- Work required -
The reply must contain all of the records, unchanged.

- Data extracts -
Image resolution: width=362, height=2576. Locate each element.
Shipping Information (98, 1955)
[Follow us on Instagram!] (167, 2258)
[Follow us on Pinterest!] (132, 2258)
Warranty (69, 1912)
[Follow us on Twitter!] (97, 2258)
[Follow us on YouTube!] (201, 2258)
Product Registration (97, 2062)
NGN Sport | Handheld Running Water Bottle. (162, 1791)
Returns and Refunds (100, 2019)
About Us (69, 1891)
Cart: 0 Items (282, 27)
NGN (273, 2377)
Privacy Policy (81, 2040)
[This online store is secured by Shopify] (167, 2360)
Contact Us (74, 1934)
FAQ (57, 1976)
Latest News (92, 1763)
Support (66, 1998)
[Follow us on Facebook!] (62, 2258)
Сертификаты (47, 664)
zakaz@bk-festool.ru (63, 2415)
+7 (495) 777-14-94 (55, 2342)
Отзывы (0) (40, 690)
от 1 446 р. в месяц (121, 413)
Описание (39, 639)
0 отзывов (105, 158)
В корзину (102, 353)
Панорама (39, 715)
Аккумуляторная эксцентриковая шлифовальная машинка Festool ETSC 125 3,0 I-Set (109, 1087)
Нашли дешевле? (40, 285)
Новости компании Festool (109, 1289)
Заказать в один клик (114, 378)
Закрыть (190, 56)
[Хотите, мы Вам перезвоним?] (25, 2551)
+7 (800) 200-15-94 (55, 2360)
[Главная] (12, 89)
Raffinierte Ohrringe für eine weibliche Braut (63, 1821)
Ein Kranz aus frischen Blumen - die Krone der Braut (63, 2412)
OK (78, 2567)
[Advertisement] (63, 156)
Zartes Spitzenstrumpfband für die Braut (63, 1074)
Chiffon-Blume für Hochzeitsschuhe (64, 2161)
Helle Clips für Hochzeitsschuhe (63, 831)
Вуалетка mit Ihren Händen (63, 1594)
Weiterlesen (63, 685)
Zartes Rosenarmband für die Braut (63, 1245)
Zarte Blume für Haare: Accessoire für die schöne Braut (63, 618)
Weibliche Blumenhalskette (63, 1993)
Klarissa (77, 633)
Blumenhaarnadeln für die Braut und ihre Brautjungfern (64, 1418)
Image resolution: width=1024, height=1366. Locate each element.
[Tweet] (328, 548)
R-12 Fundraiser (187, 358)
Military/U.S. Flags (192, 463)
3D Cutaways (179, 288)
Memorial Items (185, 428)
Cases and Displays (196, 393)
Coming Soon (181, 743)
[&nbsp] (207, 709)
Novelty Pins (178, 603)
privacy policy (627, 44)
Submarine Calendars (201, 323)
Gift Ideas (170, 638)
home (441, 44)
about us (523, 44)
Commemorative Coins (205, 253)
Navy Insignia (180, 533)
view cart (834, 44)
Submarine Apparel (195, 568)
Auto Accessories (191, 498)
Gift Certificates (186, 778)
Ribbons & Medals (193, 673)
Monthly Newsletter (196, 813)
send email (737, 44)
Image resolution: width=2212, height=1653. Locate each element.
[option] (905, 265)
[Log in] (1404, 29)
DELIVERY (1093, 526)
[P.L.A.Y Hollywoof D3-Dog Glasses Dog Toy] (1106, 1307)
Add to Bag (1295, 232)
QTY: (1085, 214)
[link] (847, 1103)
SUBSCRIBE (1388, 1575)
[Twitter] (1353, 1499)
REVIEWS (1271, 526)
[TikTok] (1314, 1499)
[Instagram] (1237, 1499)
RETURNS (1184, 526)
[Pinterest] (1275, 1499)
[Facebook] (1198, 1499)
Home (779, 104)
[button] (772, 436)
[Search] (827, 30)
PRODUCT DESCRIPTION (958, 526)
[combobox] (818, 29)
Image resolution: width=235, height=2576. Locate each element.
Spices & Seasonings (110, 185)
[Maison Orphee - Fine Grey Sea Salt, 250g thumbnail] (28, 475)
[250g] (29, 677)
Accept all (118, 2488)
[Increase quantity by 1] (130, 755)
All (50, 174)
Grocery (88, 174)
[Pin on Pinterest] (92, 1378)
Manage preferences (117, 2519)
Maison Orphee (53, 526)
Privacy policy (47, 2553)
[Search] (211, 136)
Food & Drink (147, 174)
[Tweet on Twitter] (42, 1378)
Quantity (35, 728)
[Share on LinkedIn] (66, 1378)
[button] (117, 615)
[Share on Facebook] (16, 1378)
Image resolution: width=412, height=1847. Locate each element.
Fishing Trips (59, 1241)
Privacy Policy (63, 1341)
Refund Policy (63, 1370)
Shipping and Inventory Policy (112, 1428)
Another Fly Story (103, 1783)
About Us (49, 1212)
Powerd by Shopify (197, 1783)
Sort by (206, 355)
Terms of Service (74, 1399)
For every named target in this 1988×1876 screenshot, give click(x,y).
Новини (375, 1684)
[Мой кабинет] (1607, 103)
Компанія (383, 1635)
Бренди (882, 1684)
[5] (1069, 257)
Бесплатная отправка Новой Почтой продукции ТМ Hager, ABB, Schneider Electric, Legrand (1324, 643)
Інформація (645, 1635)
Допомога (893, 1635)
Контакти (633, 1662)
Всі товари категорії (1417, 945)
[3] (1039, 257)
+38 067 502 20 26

- Exercise output -
Image resolution: width=362, height=2576. Locate each element.
Shipping Information (98, 1955)
[Follow us on Instagram!] (167, 2258)
[Follow us on Pinterest!] (132, 2258)
Warranty (69, 1912)
[Follow us on Twitter!] (97, 2258)
[Follow us on YouTube!] (201, 2258)
Product Registration (97, 2062)
NGN Sport | Handheld Running Water Bottle. (162, 1791)
Returns and Refunds (100, 2019)
About Us (69, 1891)
Cart: 0 Items (282, 27)
NGN (273, 2377)
Privacy Policy (81, 2040)
[This online store is secured by Shopify] (167, 2360)
Contact Us (74, 1934)
FAQ (57, 1976)
Latest News (92, 1763)
Support (66, 1998)
[Follow us on Facebook!] (62, 2258)
Сертификаты (47, 664)
zakaz@bk-festool.ru (63, 2415)
+7 (495) 777-14-94 (55, 2342)
Отзывы (0) (40, 690)
от 1 446 р. в месяц (121, 413)
Описание (39, 639)
0 отзывов (105, 158)
В корзину (102, 353)
Панорама (39, 715)
Аккумуляторная эксцентриковая шлифовальная машинка Festool ETSC 125 3,0 I-Set (109, 1087)
Нашли дешевле? (40, 285)
Новости компании Festool (109, 1289)
Заказать в один клик (114, 378)
Закрыть (190, 56)
[Хотите, мы Вам перезвоним?] (25, 2551)
+7 (800) 200-15-94 (55, 2360)
[Главная] (12, 89)
Raffinierte Ohrringe für eine weibliche Braut (63, 1821)
Ein Kranz aus frischen Blumen - die Krone der Braut (63, 2412)
OK (78, 2567)
[Advertisement] (63, 156)
Zartes Spitzenstrumpfband für die Braut (63, 1074)
Chiffon-Blume für Hochzeitsschuhe (64, 2161)
Helle Clips für Hochzeitsschuhe (63, 831)
Вуалетка mit Ihren Händen (63, 1594)
Weiterlesen (63, 685)
Zartes Rosenarmband für die Braut (63, 1245)
Zarte Blume für Haare: Accessoire für die schöne Braut (63, 618)
Weibliche Blumenhalskette (63, 1993)
Klarissa (77, 633)
Blumenhaarnadeln für die Braut und ihre Brautjungfern (64, 1418)
Image resolution: width=1024, height=1366. Locate each element.
[Tweet] (328, 548)
R-12 Fundraiser (187, 358)
Military/U.S. Flags (192, 463)
3D Cutaways (179, 288)
Memorial Items (185, 428)
Cases and Displays (196, 393)
Coming Soon (181, 743)
[&nbsp] (207, 709)
Novelty Pins (178, 603)
privacy policy (627, 44)
Submarine Calendars (201, 323)
Gift Ideas (170, 638)
home (441, 44)
about us (523, 44)
Commemorative Coins (205, 253)
Navy Insignia (180, 533)
view cart (834, 44)
Submarine Apparel (195, 568)
Auto Accessories (191, 498)
Gift Certificates (186, 778)
Ribbons & Medals (193, 673)
Monthly Newsletter (196, 813)
send email (737, 44)
Image resolution: width=2212, height=1653. Locate each element.
[option] (905, 265)
[Log in] (1404, 29)
DELIVERY (1093, 526)
[P.L.A.Y Hollywoof D3-Dog Glasses Dog Toy] (1106, 1307)
Add to Bag (1295, 232)
QTY: (1085, 214)
[link] (847, 1103)
SUBSCRIBE (1388, 1575)
[Twitter] (1353, 1499)
REVIEWS (1271, 526)
[TikTok] (1314, 1499)
[Instagram] (1237, 1499)
RETURNS (1184, 526)
[Pinterest] (1275, 1499)
[Facebook] (1198, 1499)
Home (779, 104)
[button] (772, 436)
[Search] (827, 30)
PRODUCT DESCRIPTION (958, 526)
[combobox] (818, 29)
Image resolution: width=235, height=2576. Locate each element.
Spices & Seasonings (110, 185)
[Maison Orphee - Fine Grey Sea Salt, 250g thumbnail] (28, 475)
[250g] (29, 677)
Accept all (118, 2488)
[Increase quantity by 1] (130, 755)
All (50, 174)
Grocery (88, 174)
[Pin on Pinterest] (92, 1378)
Manage preferences (117, 2519)
Maison Orphee (53, 526)
Privacy policy (47, 2553)
[Search] (211, 136)
Food & Drink (147, 174)
[Tweet on Twitter] (42, 1378)
Quantity (35, 728)
[Share on LinkedIn] (66, 1378)
[button] (117, 615)
[Share on Facebook] (16, 1378)
Image resolution: width=412, height=1847. Locate each element.
Fishing Trips (59, 1241)
Privacy Policy (63, 1341)
Refund Policy (63, 1370)
Shipping and Inventory Policy (112, 1428)
Another Fly Story (103, 1783)
About Us (49, 1212)
Powerd by Shopify (197, 1783)
Sort by (206, 355)
Terms of Service (74, 1399)
For every named target in this 1988×1876 screenshot, give click(x,y).
Новини (375, 1684)
[Мой кабинет] (1607, 103)
Компанія (383, 1635)
Бренди (882, 1684)
[5] (1069, 257)
Бесплатная отправка Новой Почтой продукции ТМ Hager, ABB, Schneider Electric, Legrand (1324, 643)
Інформація (645, 1635)
Допомога (893, 1635)
Контакти (633, 1662)
Всі товари категорії (1417, 945)
[3] (1039, 257)
+38 067 502 20 26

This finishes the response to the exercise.